■ Task objective:
Turn the stretch of data from the line containing "Pick the 844" through the line containing "Point to the R5÷10" into a numbered list, leaving out blank lines.

■ Lines of data:
>> BEGIN

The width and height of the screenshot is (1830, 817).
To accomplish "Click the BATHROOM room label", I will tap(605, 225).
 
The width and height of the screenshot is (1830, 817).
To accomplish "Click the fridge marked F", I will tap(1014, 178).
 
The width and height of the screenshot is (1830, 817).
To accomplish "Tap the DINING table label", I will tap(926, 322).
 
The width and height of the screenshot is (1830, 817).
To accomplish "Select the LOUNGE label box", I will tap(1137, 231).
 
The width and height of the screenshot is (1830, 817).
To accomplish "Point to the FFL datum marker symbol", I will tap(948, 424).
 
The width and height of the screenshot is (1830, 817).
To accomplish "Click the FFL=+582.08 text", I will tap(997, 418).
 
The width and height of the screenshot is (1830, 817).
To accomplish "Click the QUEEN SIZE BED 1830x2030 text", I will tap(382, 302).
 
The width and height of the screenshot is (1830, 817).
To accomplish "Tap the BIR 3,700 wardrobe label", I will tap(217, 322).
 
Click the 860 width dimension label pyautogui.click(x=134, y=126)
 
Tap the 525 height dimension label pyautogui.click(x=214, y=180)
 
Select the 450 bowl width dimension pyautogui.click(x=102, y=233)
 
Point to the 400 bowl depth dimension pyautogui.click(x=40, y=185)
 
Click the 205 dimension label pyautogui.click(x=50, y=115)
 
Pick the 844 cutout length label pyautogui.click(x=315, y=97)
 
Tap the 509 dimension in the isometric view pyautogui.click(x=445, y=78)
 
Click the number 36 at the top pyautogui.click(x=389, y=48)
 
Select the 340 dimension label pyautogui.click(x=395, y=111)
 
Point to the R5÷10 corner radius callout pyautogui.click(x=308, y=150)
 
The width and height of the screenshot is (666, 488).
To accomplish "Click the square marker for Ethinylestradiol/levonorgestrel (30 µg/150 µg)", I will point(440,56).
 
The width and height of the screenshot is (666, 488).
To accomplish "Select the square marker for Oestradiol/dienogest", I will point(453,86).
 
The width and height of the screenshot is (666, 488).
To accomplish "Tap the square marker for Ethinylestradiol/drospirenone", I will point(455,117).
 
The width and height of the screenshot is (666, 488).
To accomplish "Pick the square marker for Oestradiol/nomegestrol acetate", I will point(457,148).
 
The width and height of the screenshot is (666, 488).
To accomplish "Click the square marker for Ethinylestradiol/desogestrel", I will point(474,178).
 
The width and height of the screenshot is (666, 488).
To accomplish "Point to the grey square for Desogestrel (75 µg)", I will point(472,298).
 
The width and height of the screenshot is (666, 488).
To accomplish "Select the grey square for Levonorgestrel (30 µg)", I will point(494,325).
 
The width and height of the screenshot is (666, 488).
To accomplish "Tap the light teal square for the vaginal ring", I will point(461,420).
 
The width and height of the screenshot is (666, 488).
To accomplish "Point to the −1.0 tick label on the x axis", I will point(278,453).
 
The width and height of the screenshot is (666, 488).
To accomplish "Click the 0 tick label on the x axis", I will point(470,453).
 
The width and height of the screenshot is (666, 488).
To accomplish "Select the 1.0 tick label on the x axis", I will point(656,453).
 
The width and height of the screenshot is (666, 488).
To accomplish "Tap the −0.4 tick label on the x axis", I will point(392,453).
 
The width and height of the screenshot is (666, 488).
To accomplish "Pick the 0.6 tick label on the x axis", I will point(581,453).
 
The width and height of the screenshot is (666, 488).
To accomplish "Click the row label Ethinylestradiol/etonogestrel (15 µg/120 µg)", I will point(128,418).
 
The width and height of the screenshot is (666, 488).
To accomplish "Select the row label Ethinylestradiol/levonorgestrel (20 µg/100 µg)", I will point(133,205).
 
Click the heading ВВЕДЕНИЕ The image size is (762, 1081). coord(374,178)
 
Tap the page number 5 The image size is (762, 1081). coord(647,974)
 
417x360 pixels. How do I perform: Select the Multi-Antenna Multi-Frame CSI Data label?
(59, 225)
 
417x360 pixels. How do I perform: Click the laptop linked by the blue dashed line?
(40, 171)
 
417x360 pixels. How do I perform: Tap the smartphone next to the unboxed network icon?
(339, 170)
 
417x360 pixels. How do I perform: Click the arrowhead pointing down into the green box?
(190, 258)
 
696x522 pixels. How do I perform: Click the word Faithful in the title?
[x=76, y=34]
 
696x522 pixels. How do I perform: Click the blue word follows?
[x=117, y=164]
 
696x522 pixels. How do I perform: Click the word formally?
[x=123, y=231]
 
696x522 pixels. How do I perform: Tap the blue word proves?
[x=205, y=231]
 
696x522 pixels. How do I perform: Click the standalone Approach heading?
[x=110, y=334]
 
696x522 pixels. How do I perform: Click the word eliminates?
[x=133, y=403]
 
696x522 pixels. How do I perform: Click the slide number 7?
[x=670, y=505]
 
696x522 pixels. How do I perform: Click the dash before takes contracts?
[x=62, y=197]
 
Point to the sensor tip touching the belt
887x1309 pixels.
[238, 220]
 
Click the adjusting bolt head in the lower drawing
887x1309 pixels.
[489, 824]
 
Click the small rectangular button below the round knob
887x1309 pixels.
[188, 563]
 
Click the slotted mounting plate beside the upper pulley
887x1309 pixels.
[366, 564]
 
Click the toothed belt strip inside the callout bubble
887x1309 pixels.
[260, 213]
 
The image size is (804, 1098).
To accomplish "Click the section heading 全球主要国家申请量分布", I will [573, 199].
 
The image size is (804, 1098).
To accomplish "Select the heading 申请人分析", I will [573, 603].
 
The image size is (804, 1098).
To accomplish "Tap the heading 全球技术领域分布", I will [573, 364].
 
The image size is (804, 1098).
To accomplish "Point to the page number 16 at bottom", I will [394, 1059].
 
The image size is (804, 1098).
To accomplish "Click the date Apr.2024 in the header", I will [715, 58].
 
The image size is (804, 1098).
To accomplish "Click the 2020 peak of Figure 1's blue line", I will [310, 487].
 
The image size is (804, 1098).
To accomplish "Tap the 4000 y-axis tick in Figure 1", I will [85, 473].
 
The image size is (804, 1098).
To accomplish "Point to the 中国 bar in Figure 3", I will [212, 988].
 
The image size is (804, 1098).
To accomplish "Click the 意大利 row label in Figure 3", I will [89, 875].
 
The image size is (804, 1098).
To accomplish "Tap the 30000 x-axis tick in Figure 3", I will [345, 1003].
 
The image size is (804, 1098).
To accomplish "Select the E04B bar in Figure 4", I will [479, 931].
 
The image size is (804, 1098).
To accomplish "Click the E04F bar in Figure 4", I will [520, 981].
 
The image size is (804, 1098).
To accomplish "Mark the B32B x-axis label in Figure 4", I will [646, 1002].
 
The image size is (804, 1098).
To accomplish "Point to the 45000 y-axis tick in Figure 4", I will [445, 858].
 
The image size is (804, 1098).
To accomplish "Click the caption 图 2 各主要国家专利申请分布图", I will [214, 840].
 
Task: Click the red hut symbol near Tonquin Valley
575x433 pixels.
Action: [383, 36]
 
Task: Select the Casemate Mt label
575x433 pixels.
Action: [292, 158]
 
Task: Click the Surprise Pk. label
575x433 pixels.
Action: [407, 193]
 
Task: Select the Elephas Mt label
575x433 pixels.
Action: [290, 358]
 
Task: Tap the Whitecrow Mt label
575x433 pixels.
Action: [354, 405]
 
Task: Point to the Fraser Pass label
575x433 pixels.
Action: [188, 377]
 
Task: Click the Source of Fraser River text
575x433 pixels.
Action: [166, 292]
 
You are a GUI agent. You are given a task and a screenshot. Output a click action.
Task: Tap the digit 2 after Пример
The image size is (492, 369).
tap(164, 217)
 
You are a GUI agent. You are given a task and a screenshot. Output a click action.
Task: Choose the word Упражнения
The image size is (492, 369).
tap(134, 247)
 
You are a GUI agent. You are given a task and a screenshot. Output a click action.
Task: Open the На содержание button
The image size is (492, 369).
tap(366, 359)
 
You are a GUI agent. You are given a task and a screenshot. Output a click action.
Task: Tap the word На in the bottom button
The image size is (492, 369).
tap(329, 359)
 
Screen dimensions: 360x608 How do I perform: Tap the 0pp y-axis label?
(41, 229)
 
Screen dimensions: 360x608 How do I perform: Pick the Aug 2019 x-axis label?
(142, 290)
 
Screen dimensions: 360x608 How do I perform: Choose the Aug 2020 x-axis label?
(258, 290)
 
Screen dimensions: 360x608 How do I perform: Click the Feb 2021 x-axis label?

>> END

■ Result:
1. Pick the 844 cutout length label pyautogui.click(x=315, y=97)
2. Tap the 509 dimension in the isometric view pyautogui.click(x=445, y=78)
3. Click the number 36 at the top pyautogui.click(x=389, y=48)
4. Select the 340 dimension label pyautogui.click(x=395, y=111)
5. Point to the R5÷10 corner radius callout pyautogui.click(x=308, y=150)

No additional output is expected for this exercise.